§ **The problem**:
Pick the lines holding the string "profile" out of the records and copy them.

(Extracted records)
====

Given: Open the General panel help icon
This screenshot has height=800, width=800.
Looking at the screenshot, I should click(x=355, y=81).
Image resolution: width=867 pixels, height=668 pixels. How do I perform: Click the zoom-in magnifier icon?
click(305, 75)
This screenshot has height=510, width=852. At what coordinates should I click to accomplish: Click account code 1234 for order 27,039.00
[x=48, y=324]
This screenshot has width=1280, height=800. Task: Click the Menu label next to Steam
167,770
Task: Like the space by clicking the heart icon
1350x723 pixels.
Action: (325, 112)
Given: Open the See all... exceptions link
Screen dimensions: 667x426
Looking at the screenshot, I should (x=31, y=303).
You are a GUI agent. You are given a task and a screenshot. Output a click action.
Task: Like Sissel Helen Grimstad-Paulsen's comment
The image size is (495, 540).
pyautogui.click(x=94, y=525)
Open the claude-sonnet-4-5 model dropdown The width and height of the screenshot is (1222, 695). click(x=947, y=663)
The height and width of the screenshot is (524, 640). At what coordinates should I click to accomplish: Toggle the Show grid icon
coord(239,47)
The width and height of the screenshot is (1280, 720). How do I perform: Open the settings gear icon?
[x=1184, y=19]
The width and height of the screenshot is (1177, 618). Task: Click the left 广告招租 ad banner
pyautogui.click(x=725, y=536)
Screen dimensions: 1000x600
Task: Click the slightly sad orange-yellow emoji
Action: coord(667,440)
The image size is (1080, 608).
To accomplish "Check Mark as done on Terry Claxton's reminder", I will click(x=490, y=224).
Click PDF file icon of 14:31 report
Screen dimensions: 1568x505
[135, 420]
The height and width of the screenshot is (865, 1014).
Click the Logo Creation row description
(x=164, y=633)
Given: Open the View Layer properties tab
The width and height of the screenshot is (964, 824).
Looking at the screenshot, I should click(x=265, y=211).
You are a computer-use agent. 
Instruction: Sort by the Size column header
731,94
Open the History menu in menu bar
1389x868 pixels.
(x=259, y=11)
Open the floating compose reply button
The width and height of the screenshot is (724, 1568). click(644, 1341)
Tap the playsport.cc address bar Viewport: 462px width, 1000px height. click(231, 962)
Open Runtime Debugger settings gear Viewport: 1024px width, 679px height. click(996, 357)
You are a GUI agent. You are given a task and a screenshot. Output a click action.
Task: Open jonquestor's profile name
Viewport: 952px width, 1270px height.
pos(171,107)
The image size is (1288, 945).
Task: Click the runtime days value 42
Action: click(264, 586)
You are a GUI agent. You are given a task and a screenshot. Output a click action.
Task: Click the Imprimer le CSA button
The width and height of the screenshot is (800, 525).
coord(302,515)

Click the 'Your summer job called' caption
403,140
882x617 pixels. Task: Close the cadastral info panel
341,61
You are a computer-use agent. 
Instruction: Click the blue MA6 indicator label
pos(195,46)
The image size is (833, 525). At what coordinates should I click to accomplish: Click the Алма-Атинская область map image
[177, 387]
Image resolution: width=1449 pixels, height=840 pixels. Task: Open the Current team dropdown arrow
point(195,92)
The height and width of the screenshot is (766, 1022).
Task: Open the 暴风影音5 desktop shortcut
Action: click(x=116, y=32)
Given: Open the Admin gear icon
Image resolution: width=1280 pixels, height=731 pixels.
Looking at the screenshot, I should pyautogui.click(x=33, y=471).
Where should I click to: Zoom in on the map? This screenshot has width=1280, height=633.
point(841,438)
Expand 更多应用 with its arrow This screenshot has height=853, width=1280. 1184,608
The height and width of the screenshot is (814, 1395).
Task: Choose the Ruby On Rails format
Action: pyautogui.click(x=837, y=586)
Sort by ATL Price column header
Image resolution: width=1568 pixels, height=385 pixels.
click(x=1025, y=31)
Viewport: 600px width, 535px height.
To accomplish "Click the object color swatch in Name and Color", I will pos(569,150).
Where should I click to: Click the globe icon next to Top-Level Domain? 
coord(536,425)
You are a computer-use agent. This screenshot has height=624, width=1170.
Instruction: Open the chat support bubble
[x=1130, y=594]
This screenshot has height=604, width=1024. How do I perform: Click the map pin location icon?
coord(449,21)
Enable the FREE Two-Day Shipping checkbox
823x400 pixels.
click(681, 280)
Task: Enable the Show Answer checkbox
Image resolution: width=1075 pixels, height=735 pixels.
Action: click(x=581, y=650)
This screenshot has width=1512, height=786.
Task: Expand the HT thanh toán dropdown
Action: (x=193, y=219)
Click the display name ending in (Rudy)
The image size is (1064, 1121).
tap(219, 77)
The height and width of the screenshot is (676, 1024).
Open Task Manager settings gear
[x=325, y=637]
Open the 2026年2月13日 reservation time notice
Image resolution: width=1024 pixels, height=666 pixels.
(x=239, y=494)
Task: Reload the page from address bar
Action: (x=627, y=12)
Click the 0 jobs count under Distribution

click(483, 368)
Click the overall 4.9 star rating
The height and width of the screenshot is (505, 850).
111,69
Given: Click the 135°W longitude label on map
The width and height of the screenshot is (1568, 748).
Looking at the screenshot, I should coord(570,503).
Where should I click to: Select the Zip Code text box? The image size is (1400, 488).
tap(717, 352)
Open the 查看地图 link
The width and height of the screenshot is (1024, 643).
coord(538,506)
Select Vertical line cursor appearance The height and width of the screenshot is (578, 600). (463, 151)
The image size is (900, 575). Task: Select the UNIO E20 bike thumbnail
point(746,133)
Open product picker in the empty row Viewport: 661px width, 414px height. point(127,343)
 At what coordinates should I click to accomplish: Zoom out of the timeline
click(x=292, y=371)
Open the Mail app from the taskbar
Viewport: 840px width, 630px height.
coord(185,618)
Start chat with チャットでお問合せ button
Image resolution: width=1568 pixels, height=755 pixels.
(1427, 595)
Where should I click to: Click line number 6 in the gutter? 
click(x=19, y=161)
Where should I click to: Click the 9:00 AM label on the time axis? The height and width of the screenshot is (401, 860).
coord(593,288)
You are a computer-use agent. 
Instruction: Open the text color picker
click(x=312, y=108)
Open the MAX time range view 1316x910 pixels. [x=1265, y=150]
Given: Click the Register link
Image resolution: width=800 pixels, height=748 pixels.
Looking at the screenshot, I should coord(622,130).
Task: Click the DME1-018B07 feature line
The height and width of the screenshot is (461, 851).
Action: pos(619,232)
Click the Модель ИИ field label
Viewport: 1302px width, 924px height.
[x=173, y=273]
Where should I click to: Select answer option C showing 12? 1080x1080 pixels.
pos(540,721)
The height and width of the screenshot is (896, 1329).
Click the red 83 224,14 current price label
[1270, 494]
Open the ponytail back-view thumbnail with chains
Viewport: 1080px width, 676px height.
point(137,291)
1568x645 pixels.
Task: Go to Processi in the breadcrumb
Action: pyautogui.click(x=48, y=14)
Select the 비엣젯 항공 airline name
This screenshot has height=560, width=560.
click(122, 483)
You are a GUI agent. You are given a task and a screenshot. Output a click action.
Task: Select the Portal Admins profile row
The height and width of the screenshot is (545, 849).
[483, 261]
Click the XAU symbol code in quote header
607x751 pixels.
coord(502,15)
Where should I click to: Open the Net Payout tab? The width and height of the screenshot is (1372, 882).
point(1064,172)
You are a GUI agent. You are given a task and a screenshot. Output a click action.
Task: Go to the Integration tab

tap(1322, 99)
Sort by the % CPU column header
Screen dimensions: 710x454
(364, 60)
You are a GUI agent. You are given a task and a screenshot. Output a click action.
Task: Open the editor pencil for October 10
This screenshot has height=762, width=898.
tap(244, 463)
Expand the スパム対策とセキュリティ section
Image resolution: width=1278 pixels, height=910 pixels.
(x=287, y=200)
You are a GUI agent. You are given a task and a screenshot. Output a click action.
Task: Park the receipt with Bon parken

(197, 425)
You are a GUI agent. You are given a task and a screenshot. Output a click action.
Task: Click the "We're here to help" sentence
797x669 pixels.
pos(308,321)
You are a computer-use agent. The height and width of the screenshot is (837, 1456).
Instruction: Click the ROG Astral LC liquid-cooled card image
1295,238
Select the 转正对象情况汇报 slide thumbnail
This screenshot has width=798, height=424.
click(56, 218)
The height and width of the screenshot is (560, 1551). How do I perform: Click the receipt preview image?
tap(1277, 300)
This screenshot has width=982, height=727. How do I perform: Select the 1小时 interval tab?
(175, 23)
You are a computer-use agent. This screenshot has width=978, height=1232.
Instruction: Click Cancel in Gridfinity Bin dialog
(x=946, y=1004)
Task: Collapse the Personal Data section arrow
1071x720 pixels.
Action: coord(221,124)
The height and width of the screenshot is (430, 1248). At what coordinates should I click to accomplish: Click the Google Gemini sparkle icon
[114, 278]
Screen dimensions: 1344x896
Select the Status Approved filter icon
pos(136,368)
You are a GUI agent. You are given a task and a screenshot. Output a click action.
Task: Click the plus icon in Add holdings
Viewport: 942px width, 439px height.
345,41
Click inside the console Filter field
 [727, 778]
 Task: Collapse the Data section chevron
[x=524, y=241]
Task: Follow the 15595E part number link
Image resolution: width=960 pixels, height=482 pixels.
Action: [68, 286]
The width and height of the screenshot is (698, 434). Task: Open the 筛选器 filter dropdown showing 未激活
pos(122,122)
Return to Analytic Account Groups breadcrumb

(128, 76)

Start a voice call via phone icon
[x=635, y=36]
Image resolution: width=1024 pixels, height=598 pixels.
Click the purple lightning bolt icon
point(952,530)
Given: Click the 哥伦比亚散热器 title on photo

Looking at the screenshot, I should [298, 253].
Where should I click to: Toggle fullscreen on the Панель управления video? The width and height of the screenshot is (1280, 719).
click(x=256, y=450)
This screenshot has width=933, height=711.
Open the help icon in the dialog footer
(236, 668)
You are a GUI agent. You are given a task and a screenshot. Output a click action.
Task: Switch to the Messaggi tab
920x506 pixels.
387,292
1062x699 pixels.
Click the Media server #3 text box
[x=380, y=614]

====

§ **The completed task**:
Task: Open jonquestor's profile name
Task: Select the Portal Admins profile row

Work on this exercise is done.